L’ingérence politique et la rigidité administrative ont également joué un rôle dans la confusion. La directive est venue de la Wetstraat selon laquelle l’enquête ne devrait durer que six semaines et commencer le plus tôt possible. Une nomination a été faite au sommet du gouvernement lui-même, sur la base du CD&V. Les chrétiens-démocrates avaient hâte de boucler l’exercice avant l’été – il avait déjà été retardé d’un an – et de passer ensuite aux négociations politiques classiques sur une future réforme de l’Etat. Cela ne serait pas possible avec une enquête plus longue, par exemple quelques mois. Il ne serait alors plus possible de négocier avant 2023. “Il a été décidé de mener l’enquête pendant 6 semaines, pour laisser suffisamment de temps au processus de suivi”, explique une porte-parole d’Annelies Verlinden.

Insectes et maladies infantiles

Par conséquent, l’enquête citoyenne n’a pas été testée avant d’être rendue publique. Le temps manquait. Malheureusement, les conséquences ont été les mêmes : toutes sortes de bugs, d’ambiguïtés et de problèmes de démarrage sont rapidement apparus. « L’enquête aurait toujours dû être testée. Si les choses ne vont pas bien techniquement, vous cherchez des problèmes. La critique selon laquelle tout cela n’a pas bien fonctionné aurait pu être évitée”, a déclaré une source proche des pourparlers.
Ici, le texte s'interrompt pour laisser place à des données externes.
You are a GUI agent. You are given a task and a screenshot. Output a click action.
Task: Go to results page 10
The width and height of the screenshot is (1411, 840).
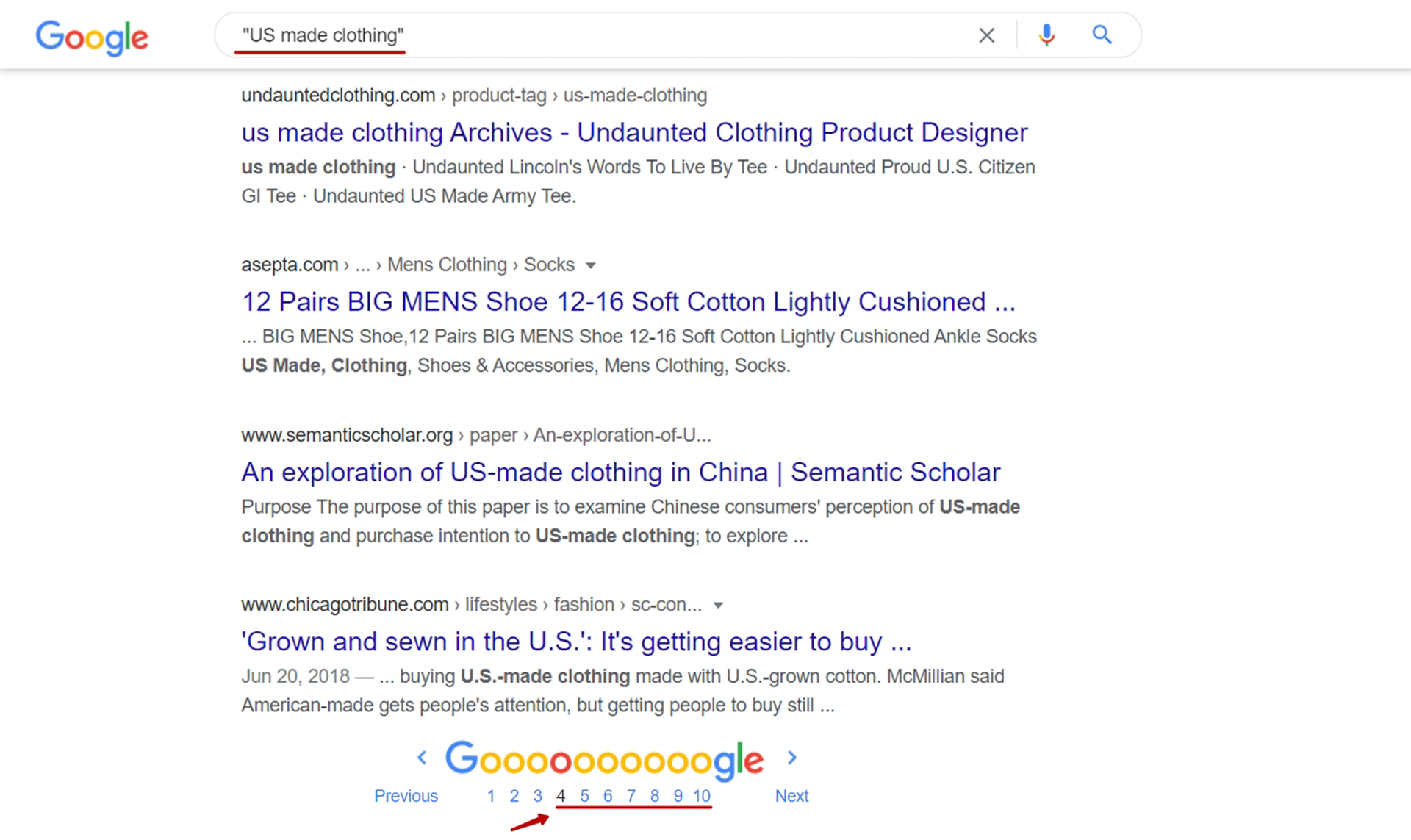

En tout cas, il y avait déjà en amont des doutes sur l’accessibilité de l’outil en ligne sur lequel l’enquête citoyenne a été construite. Les questions à ce sujet du groupe d’experts – où les gens pouvaient déjà voir la tempête arriver – ont été balayées par l’administration. Il a dit qu’il ne pouvait travailler qu’avec cette plate-forme. “Une mise en page plus attrayante ne pouvait tout simplement pas être faite”, a déclaré une source.

La manière de procéder à l’enquête auprès des citoyens reste incertaine. Aucune société de données n’a encore été trouvée pour analyser correctement les réponses soumises – 75 000 au total. Une récente question du député Sander Loones (N-VA) à Clarinval montre qu’il veut désigner une entreprise d’ici fin juillet. Le temps presse : une nouvelle phase devrait s’ouvrir en début d’année prochaine dans la trajectoire de participation citoyenne tracée par le gouvernement. Des panels de citoyens travailleraient alors plus en profondeur sur un certain nombre de thèmes, sur la base des résultats de l’enquête. Mais ils devraient être prêts d’ici là. Officiellement, ils devraient être là d’ici la mi-octobre.

Désappointé

Le député Kristof Calvo (Vert) plaide depuis des années pour que la participation citoyenne renforce notre démocratie. Mais il est aussi déçu du résultat. « Le sondage en ligne aurait dû être meilleur. Le questionnaire était trop difficile, la période trop courte. La suite n’est pas non plus claire – c’est parce qu’il y a eu trop de retard à la Chambre. Pour certains, il est bon de briser toute forme de participation citoyenne, et cette critique a maintenant une résonance supplémentaire. Dommage.”

« Il vaut mieux parler d’inhumation civile que d’interrogatoire. Ce que le gouvernement a annoncé comme un remue-méninges national s’est avéré être un véritable flop avec des taux de participation extrêmement bas”, a déclaré le député de l’opposition Loones. «Donc, Vivaldi perd sur les deux fronts. Quiconque s’opposera à cette enquête sera agacé par son coût élevé. Ceux qui ont voulu participer sont encore plus agacés par l’amateurisme avec lequel cela a été abordé. La base de soutien à la participation citoyenne n’est donc pas renforcée, mais sapée.

Le coût total de l’enquête citoyenne “Un pays d’avenir” s’élève à 2,1 millions d’euros. 1 million d’euros ont été budgétisés pour la campagne média.